You should know that the usual hives do not offer the best conditions for the development of bees. On the contrary, the HIIVE system is able to reproduce a microclimate closer to their natural habitat. How is it possible?
Reproduce optimal conditions
According to a publication from the French Ministry of Agriculture, nearly 55,000 beekeepers maintain no less than 1,360,000 bee colonies. Obviously, these insects are valuable for the production of honey (and wax) but in reality, their contribution to the development and maintenance of our ecosystem is even more important. Indeed, 35% of food resources in the world depend on pollination by insects, 80% of which are provided by bees.
However, 30% of bee colonies die each year in France, a phenomenon present all over the world. However, their total disappearance would lead to an imbalance of flora and fauna. Over 200,000 species of flowering and fruiting plants on our planet depend on this insect.
In addition, beekeepers often use beehives which, despite appearances, are not really suited to the needs of bees. The HIIVE concept is much more relevant. The goal? Provide a healthier environment than in the case of a classic hive. The species Apis mellifera likes to live in tree hollows and HIIVE reproduces precisely the same conditions.
Credit: HIIVE / James Dyson Award
A concept that only has advantages
According to creator Philip Potthast, bees benefit from a habitat without thermal bridges. They are therefore more comfortable during the winter season and spend less energy to heat the hive.
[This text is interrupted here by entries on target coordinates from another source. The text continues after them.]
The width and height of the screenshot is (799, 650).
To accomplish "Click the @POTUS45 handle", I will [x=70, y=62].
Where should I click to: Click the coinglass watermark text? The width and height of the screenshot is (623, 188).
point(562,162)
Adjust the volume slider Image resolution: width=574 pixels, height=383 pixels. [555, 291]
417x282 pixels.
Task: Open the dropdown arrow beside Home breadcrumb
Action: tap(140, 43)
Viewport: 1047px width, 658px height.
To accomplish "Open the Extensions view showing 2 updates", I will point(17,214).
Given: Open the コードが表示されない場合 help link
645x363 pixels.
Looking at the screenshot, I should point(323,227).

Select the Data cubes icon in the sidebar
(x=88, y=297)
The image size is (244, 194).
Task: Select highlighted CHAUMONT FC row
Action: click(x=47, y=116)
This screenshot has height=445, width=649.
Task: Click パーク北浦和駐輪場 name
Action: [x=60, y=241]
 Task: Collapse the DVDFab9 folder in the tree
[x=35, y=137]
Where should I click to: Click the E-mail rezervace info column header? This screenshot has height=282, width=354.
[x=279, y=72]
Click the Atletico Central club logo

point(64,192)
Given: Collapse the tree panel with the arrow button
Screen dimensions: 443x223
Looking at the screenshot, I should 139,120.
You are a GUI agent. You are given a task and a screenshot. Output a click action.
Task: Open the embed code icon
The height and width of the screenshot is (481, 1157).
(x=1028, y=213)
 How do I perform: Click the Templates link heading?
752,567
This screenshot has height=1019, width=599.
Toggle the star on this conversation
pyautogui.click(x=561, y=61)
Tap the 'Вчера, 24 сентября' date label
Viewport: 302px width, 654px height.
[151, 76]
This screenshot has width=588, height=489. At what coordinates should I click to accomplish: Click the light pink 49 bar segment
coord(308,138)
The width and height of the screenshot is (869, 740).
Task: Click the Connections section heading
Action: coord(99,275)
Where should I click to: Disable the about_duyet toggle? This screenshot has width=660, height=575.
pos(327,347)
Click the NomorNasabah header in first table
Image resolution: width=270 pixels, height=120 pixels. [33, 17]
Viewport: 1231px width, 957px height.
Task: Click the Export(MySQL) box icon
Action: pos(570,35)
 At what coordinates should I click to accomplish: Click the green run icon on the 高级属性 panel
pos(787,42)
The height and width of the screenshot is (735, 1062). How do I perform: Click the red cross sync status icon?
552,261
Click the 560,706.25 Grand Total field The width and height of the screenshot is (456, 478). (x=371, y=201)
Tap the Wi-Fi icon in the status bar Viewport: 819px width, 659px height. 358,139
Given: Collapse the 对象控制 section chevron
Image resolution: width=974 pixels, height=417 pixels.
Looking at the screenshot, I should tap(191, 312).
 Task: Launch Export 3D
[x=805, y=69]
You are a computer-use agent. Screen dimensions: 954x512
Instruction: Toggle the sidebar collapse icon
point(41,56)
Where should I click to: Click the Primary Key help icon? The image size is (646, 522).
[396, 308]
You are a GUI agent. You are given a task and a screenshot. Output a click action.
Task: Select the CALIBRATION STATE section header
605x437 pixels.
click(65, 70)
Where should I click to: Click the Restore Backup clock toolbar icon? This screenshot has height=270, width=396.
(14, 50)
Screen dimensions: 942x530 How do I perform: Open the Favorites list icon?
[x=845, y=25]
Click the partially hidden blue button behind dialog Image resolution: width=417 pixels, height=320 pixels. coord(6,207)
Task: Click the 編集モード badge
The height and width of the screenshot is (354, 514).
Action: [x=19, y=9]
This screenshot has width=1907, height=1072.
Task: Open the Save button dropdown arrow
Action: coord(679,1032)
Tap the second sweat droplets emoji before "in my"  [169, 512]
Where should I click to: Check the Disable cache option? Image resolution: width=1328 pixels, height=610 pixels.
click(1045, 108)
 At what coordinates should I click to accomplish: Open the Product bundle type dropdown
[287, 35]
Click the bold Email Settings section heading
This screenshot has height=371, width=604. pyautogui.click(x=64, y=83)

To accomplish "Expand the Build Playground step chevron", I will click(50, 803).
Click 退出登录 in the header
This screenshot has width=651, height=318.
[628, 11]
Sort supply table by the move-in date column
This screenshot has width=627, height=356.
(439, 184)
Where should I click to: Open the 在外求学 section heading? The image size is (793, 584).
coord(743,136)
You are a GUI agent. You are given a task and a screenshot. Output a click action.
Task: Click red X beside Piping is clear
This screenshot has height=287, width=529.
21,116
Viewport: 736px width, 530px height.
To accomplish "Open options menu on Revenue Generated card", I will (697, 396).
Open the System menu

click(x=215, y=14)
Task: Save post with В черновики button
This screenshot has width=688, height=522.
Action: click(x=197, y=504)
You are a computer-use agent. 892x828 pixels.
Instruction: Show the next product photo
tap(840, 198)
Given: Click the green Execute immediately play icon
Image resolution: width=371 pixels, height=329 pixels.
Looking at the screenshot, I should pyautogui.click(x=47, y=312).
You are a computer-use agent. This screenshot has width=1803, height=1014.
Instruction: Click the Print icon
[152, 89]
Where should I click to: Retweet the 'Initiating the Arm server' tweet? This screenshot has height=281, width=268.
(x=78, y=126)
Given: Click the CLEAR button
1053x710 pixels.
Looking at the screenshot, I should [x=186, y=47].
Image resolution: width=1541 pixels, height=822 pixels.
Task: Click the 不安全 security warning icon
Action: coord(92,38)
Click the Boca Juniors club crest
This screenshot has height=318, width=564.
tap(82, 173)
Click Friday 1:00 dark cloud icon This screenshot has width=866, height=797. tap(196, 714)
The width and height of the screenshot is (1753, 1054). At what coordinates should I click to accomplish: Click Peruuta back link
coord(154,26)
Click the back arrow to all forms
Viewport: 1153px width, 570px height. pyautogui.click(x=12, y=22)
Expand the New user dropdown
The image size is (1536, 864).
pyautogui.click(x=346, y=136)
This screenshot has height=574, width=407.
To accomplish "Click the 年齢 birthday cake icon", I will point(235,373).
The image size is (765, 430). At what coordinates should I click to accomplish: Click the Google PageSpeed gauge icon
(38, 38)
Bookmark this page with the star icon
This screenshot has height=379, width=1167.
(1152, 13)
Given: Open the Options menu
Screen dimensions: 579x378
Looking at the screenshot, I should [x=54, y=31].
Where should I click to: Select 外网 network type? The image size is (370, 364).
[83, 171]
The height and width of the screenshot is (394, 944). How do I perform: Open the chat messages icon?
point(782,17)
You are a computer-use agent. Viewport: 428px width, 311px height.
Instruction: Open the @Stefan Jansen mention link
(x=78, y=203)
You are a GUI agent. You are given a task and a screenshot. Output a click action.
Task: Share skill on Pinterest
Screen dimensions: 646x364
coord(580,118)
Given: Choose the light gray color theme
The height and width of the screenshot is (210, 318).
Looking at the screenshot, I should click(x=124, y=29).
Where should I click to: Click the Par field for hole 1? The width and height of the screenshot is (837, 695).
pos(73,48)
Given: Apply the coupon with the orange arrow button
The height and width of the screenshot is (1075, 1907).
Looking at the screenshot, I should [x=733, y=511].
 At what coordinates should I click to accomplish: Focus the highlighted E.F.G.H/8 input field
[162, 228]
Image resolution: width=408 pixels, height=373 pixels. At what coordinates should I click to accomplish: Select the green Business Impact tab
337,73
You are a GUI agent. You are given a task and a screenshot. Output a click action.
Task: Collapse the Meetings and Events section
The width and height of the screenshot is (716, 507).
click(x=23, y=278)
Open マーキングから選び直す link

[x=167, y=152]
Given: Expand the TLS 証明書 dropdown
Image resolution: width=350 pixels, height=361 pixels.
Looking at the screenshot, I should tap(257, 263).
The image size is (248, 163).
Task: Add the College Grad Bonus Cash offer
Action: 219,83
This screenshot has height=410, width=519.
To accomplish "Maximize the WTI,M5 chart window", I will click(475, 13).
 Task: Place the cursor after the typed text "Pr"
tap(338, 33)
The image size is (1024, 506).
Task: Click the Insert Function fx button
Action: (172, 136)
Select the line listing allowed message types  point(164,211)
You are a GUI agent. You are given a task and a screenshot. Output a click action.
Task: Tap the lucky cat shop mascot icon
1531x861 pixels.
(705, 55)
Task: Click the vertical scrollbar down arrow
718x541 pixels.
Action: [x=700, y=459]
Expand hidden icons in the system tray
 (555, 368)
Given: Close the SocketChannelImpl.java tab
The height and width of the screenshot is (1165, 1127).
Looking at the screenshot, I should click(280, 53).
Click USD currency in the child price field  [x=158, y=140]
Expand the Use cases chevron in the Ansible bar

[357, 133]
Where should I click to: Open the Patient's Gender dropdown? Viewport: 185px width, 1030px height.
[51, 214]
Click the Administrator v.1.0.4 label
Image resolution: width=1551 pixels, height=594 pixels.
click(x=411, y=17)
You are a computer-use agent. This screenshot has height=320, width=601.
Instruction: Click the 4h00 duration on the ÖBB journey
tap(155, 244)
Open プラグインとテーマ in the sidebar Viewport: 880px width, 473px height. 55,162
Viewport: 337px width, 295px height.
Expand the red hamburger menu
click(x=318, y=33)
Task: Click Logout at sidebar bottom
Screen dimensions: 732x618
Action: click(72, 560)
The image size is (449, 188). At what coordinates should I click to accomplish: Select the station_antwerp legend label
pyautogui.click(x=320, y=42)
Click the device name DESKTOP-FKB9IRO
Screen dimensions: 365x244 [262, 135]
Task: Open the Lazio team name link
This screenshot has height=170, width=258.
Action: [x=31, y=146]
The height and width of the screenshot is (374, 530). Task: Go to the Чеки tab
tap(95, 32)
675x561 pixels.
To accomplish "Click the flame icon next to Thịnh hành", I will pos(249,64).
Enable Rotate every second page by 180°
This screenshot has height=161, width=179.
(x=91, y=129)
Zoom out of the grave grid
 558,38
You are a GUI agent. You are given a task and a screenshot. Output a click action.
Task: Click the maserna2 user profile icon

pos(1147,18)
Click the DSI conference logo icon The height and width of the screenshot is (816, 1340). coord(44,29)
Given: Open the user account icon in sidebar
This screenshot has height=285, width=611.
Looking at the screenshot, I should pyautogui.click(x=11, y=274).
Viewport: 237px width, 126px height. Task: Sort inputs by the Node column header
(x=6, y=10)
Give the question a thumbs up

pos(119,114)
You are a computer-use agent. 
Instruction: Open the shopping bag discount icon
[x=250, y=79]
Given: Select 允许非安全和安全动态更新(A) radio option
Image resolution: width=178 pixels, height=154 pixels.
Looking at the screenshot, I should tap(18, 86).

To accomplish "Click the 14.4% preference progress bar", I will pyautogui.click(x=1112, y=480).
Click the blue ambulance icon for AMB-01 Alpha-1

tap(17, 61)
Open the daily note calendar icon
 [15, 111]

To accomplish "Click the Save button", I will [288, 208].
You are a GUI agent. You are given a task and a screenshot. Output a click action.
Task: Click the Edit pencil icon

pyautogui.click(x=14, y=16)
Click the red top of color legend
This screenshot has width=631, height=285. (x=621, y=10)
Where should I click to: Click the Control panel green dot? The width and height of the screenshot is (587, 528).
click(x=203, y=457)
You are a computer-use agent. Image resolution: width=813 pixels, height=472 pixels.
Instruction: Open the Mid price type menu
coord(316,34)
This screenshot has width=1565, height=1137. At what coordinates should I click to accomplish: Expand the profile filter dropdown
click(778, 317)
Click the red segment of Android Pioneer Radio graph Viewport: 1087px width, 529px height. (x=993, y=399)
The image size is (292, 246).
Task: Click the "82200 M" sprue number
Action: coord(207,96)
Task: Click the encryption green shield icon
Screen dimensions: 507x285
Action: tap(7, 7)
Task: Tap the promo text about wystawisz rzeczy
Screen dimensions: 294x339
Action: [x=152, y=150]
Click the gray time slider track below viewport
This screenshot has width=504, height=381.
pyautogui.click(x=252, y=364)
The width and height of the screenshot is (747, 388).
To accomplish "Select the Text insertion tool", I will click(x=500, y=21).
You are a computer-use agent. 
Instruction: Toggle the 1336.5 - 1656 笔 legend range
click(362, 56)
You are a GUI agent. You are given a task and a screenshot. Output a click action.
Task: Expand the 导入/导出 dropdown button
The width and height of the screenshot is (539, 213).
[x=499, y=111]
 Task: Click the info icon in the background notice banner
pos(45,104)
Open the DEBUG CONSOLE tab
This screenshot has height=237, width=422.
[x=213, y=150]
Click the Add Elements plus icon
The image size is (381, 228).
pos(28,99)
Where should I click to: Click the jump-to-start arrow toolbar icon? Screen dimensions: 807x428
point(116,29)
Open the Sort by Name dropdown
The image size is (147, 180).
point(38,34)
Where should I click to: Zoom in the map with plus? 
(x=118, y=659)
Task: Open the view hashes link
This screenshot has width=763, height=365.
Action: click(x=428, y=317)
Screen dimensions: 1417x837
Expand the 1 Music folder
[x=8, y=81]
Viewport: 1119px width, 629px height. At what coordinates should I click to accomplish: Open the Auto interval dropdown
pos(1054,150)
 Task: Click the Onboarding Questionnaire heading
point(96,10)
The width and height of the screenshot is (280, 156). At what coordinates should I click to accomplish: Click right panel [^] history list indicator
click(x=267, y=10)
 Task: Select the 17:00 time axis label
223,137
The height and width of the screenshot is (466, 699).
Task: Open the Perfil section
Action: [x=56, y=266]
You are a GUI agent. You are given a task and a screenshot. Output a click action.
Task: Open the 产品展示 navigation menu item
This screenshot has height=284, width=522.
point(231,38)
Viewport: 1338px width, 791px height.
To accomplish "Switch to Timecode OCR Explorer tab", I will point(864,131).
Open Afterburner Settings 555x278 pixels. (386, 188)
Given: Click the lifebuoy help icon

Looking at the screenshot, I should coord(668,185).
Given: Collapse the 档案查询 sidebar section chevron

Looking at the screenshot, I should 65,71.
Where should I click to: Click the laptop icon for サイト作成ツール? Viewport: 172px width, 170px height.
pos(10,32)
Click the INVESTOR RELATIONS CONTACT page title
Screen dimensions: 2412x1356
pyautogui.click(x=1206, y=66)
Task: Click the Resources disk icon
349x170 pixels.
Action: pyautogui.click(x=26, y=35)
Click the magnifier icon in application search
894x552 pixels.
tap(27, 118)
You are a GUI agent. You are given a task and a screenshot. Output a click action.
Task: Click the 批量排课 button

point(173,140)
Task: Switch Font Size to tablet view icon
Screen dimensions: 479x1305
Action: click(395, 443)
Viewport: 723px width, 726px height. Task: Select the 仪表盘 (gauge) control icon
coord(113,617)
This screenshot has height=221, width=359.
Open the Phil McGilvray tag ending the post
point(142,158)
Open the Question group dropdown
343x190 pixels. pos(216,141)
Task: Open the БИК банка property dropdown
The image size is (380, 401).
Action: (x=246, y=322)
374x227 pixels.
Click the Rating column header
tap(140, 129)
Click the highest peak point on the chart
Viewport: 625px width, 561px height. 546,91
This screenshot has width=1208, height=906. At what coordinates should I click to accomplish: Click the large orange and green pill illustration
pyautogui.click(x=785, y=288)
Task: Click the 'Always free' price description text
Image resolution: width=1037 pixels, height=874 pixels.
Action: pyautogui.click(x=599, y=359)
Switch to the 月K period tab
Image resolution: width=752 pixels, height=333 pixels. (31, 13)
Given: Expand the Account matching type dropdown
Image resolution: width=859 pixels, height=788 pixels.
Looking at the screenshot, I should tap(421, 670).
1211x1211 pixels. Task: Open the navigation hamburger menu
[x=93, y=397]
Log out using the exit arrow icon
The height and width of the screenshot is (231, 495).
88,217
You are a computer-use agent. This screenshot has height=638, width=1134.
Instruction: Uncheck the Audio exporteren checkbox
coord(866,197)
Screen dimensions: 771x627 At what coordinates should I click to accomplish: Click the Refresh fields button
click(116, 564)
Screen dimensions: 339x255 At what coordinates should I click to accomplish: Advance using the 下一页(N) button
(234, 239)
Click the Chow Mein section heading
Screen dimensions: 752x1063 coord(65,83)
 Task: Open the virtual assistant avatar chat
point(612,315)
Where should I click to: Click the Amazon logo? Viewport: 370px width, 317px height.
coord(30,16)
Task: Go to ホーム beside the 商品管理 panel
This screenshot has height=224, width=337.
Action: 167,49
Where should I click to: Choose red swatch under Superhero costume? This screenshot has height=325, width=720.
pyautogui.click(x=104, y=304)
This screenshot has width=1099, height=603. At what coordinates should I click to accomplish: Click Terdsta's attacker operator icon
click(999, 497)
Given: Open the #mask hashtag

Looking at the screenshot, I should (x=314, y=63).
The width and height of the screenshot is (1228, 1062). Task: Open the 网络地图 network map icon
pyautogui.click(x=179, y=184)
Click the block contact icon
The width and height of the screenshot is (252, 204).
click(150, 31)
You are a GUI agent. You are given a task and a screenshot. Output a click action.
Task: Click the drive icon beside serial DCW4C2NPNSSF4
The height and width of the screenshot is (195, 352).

During the summer, bees do not need to cool their homes. We also mention the presence of a vapor barrier film and smart sensors for better humidity control. You should know that the hive is divided into two compartments: a honey chamber and a brood chamber. On the material side, it is recycled plastic and a special textile, in addition to hemp wool for insulation.
After several years of development, the HIIVE hive is finally ready to be marketed. However, its creator originally wanted to design a beehive that was simple and more ergonomic. In the meantime, he learned about the chemical treatment that bees had to undergo to protect them from the terrible parasite Varroa destructor. However, this treatment unfortunately exerts an influence on the behavior of insects. This is how Philip Potthast had the idea of developing the HIIVE hive, capable of protecting bees from the parasite without any chemical treatment.
Philip Potthast considers his invention inexpensive to manufacture and perhaps quite easily mass-produced. Obviously, the HIIVE beehive has already won over, since the concept was selected to participate in the James Dyson Award invention competition a few weeks ago.